TRY IT: All of the data, except its images, should be set down exactly as it appears.

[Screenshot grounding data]
"""

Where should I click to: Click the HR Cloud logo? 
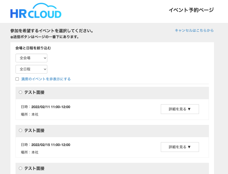point(36,11)
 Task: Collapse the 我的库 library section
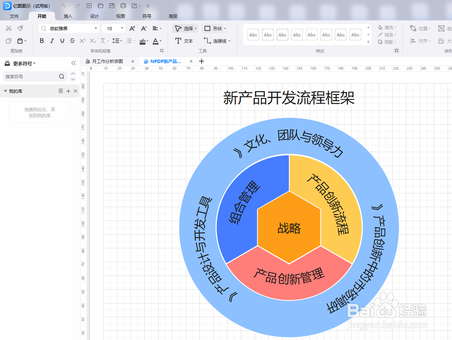pos(5,91)
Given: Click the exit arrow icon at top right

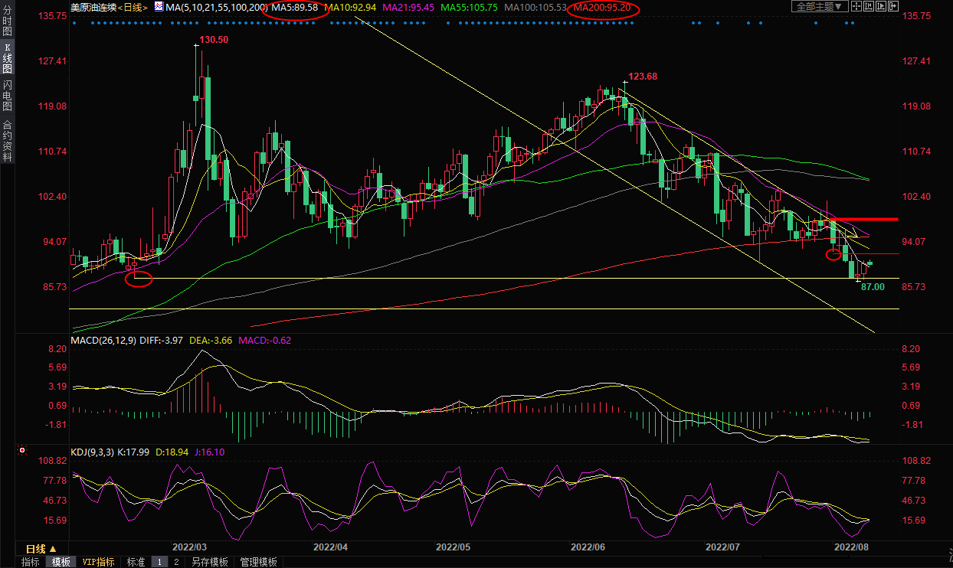Looking at the screenshot, I should tap(892, 7).
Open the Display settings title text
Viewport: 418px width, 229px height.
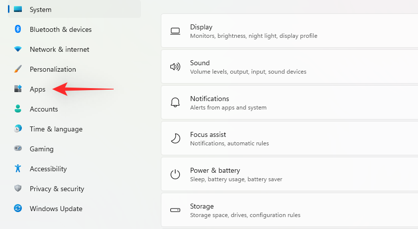coord(201,27)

"""

TASK RESPONSE:
Where should I click to: Click the HR Cloud logo? 
point(36,11)
 Task: Collapse the 我的库 library section
pos(5,91)
Given: Click the exit arrow icon at top right

Looking at the screenshot, I should tap(892, 7).
Open the Display settings title text
Viewport: 418px width, 229px height.
coord(201,27)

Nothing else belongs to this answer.